422991 Incorporation of Light Alkanes into Alkene Oligomerization Cycles on Solid Brønsted Acid Catalysts

Wednesday, November 11, 2015: 12:50 PM
355A (Salt Palace Convention Center)
Michele L. Sarazen and Enrique Iglesia, Department of Chemical and Biomolecular Engineering, University of California, Berkeley, Berkeley, CA

Upgrading light alkenes on solid Brønsted acids to larger, fuel-like hydrocarbons involves concurrent oligomerization, isomerization, β-scission, hydride transfer and cyclization reactions [1]. Incorporation of undervalued, light alkanes is mediated by hydride transfer reactions that provide a route of termination from the oligomerization pathway and increase the paraffinic content of the reactor effluent. These reactions, as well as the other aforementioned acid catalyzed hydrocarbon reactions, are mediated by ion-pair transitions states of various sizes, which lead to effects of confinement on turnover rates (per accessible proton) over a wide range of solid acid catalysts, including zeolites and mesoporous aluminosilicates.

Propene oligomerization turnover rates are proportional to propene pressure (5-450 kPa), which reflect kinetically-relevant additions of a propene molecule to a propoxide bound at each proton [1]. The first-order rate constants increase with decreasing zeolitic void size due to preferential solvation of transition states over the smaller alkoxide (and gaseous alkene) via van der Waals contacts with the confining walls. Incorporation of co-fed isobutane into this oligomerization pathway is limited by a hydride transfer step between isobutane and a bound alkoxide resulting in turnover rates that are proportional to isobutane pressure on all zeolitic and mesoporous acids. The first-order rate constants for C6 alkane formation, via hydride transfer to bound propene dimers, are dependent on void diameter, however these transition states are significantly larger than those involved in dimer formation via oligomerization reactions; as a result, the ratio of the first-order rate constant for C6 alkane formation to that for propene dimer formation increases with void size and only becomes larger than one for large pore (12-MR) zeolites and mesoporous aluminosilicates.

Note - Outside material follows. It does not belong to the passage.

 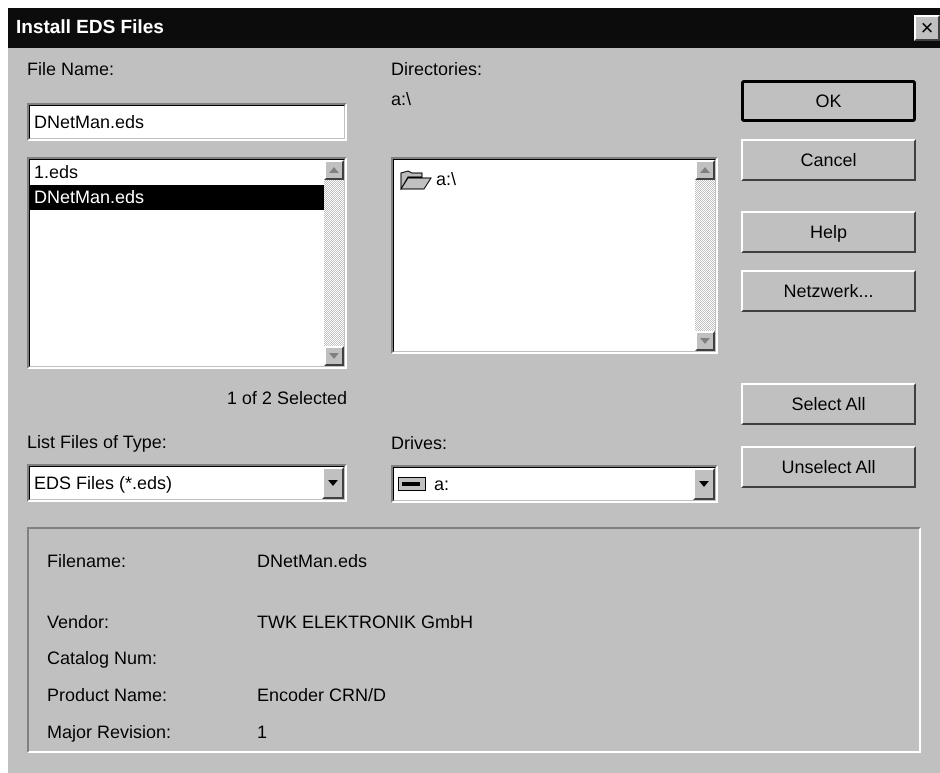 I want to click on dialog-button: Select All, so click(x=828, y=404).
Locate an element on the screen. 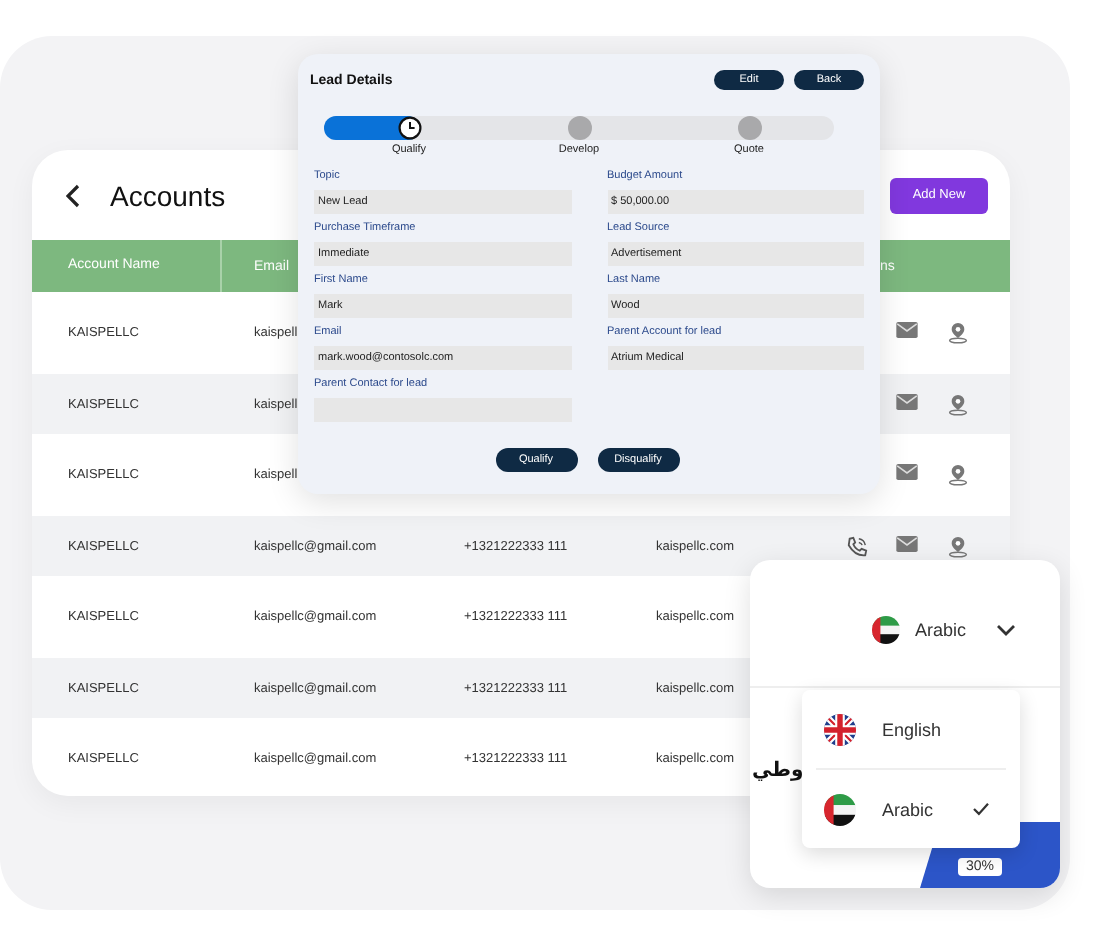 This screenshot has width=1100, height=942. language-select: Arabic is located at coordinates (944, 629).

The likelihood of a given hydride transfer step is dependent on the stability of both the bound alkoxide and the hydride donor. Thus, measured kinetic rates decrease as the alkoxide becomes smaller, e.g. propane formation from propoxide has lower turnover rates (>0.09 times) than C6 alkane formation from propene dimers because fewer stabilizing van der Waals contacts can be made with the pore walls. Further, on samples where β-scission reactions occur readily, leading to broadening of the carbon number distribution [1], alkoxides of intermediate chain length are available for hydride transfer; again, smaller alkoxides (e.g. C5) lead to lower formation rates of the corresponding alkane. Substitution of the alkoxide also affects its stability, where first-order rate constants for the structural isomers of C6 alkanes (2-methyl pentane, 3-methyl pentane, 2,3-dimethyl-butane and n-hexane) differ despite the fact that isomerization events to form the different backbones are in equilibrium with their corresponding gas phase alkenes [1]. Moreover, the substitution, as well as size, of the hydride donor affects the rate of the hydride transfer step, where isobutane incorporates more easily than n-butane due to its ability to stabilize charge at a tertiary carbon (instead of secondary). Applications of the results and conceptual understandings gleaned here indicate promising routes for the production of higher molecular weight hydrocarbons for fuels by utilizing undervalued, light alkenes and alkanes.

Financial support from BP through the XC2 Program and National Science Foundation Graduate Research Fellowship Programs are gratefully acknowledged.